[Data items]
┌──

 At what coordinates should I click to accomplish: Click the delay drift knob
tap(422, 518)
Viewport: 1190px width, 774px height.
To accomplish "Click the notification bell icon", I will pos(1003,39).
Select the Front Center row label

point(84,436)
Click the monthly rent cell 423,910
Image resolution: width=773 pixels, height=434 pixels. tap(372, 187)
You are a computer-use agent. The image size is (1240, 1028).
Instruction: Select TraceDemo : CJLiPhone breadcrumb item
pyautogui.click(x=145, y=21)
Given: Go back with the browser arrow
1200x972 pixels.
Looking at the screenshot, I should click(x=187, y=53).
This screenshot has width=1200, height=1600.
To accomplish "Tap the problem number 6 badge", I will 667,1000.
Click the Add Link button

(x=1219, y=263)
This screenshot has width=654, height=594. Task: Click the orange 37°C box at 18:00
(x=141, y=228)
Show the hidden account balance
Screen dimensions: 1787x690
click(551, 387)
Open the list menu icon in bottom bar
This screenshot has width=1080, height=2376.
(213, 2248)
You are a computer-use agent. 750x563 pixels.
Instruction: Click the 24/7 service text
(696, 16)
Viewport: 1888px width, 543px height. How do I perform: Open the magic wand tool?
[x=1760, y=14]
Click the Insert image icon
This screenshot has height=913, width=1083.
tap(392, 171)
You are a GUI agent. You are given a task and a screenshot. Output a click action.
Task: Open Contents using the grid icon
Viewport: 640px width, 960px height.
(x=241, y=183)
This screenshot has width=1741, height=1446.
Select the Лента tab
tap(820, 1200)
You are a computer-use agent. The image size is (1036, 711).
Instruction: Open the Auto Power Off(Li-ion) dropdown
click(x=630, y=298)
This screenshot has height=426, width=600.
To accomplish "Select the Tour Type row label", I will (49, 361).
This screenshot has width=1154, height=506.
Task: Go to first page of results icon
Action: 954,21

└──

# WHAT IS NEEDED
Return all of the entries exactly as they were supplied.

# FINISHED TASK
 At what coordinates should I click to accomplish: Click the delay drift knob
tap(422, 518)
Viewport: 1190px width, 774px height.
To accomplish "Click the notification bell icon", I will pos(1003,39).
Select the Front Center row label

point(84,436)
Click the monthly rent cell 423,910
Image resolution: width=773 pixels, height=434 pixels. tap(372, 187)
You are a computer-use agent. The image size is (1240, 1028).
Instruction: Select TraceDemo : CJLiPhone breadcrumb item
pyautogui.click(x=145, y=21)
Given: Go back with the browser arrow
1200x972 pixels.
Looking at the screenshot, I should click(x=187, y=53).
This screenshot has width=1200, height=1600.
To accomplish "Tap the problem number 6 badge", I will 667,1000.
Click the Add Link button

(x=1219, y=263)
This screenshot has width=654, height=594. Task: Click the orange 37°C box at 18:00
(x=141, y=228)
Show the hidden account balance
Screen dimensions: 1787x690
click(551, 387)
Open the list menu icon in bottom bar
This screenshot has width=1080, height=2376.
(213, 2248)
You are a computer-use agent. 750x563 pixels.
Instruction: Click the 24/7 service text
(696, 16)
Viewport: 1888px width, 543px height. How do I perform: Open the magic wand tool?
[x=1760, y=14]
Click the Insert image icon
This screenshot has height=913, width=1083.
tap(392, 171)
You are a GUI agent. You are given a task and a screenshot. Output a click action.
Task: Open Contents using the grid icon
Viewport: 640px width, 960px height.
(x=241, y=183)
This screenshot has width=1741, height=1446.
Select the Лента tab
tap(820, 1200)
You are a computer-use agent. The image size is (1036, 711).
Instruction: Open the Auto Power Off(Li-ion) dropdown
click(x=630, y=298)
This screenshot has height=426, width=600.
To accomplish "Select the Tour Type row label", I will (49, 361).
This screenshot has width=1154, height=506.
Task: Go to first page of results icon
Action: 954,21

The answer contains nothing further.